All of this leads to an increasingly important question: if we know now how much we drastically want to save historic newspapers of the past, what steps are we taking to preserve digital information of the present? After all, building and maintaining a digital repository is a completely different ballgame than preserving old newspaper pages. Each medium has its own benefits and downfalls as it pertains to preservation techniques but, as opposed to newspaper print, building a digital repository is an area of preservation that archivists are still exploring and fine-tuning best practices. Similarly, a digital repository is much different to maintain because digital objects will always need a software environment to render it; newspapers, however, provide unmediated access to content. Important to consider is the way computer systems age much faster than data media; something new is always in the works and we are constantly upgrading.
Today, archivists are implementing a slew of preservation techniques for digital content. In the case of Washington’s involvement with NDNP, we are involved in a work-flow process that takes microfilm to transferable TIFF files and on through a series of processing tasks and quality control checks before we finally send the files, along with the microfilm, to Library of Congress. LOC then uploads these files and now users can access the newspaper pages on Chronicling America. During the processing and quality control checks, we are performing tasks such as text correction, cropping and de-skewing pages and other various measures that will enable the end user to more accurately access pages and read articles. Furthermore, Washington State Library will maintain all of the files we create in their digital collection; making Washington State residents aware of this expanding digital collection is yet another step the library is taking towards providing access.

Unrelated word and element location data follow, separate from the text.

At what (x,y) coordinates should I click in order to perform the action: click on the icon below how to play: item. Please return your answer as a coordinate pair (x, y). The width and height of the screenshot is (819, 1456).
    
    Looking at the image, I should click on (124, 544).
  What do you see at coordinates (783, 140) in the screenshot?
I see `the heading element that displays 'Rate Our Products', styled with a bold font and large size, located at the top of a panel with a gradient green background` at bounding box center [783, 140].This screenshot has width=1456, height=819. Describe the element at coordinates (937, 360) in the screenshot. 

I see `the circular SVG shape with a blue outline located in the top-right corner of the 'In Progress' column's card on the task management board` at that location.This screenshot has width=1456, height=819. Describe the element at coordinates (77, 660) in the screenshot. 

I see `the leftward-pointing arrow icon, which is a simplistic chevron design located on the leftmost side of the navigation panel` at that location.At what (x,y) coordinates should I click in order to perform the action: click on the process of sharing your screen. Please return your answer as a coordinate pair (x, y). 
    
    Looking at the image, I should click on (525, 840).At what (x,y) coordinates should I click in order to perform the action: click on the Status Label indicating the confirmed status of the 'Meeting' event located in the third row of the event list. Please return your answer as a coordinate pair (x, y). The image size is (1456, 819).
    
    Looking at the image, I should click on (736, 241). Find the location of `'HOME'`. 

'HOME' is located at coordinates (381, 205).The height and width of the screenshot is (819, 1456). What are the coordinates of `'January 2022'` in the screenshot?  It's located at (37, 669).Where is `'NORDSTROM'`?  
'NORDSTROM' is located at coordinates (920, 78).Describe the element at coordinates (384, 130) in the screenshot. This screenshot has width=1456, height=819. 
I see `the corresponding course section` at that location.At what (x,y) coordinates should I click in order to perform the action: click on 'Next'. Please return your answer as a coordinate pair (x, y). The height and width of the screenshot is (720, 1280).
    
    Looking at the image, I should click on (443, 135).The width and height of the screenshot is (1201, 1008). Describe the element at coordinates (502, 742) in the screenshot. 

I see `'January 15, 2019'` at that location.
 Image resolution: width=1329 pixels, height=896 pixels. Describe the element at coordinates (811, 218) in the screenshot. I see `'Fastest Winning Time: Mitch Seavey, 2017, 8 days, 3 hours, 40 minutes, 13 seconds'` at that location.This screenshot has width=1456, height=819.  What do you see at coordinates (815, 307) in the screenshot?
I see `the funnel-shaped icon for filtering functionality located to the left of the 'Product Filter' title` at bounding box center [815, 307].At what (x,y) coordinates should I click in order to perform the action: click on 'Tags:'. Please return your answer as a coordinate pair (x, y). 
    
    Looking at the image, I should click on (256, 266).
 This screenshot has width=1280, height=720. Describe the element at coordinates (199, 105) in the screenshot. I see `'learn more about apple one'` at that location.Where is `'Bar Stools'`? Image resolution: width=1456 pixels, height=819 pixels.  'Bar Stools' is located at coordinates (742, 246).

While I’d certainly never call myself a Luddite, it was a rather big leap to immerse myself in the digitization world. When I approached the project, I wondered if digitizing documents would make originals, at least over time, obsolete; as it turns out, librarians don’t want that at all. They simply want to make access just as important as preservation; they want to provide entry to the all-important grey area: an area where users find both preservation and access. And though I’ll take sipping coffee and dropping muffin crumbs over a daily print newspaper, the efforts LOC and NEH are taking to make historic newspapers available is nothing short of amazing. It is our duty as information professionals to provide access to documents that are rich in value and history, such as newspapers. Just as we take effort today to save papers from the past, so too are we taking efforts to preserve the news we see today on our computer screen, for tomorrow.